Records to process: Begin

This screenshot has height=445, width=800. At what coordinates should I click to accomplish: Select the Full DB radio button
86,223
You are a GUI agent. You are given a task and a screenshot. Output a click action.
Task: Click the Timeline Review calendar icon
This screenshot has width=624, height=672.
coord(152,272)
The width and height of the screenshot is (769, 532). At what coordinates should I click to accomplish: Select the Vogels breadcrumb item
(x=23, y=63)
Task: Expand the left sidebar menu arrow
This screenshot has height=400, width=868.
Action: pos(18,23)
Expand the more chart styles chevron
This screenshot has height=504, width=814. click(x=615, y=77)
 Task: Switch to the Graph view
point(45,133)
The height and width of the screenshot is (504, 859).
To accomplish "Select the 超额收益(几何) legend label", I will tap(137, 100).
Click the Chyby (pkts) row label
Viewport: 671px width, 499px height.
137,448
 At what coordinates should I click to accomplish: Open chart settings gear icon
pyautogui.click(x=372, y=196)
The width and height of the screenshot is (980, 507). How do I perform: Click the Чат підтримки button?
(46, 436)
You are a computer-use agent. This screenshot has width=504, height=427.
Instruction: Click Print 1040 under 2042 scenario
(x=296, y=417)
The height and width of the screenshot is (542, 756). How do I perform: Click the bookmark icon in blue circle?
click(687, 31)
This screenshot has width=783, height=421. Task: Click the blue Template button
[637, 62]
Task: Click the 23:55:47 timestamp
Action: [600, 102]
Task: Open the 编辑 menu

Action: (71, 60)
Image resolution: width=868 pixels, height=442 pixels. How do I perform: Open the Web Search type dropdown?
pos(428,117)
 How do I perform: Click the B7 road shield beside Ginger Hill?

Records to process: End

Reproduce each line in the listing above that mentions the string "agent".

Output below:
You are a GUI agent. You are given a task and a screenshot. Output a click action.
You are a computer-use agent. This screenshot has width=504, height=427.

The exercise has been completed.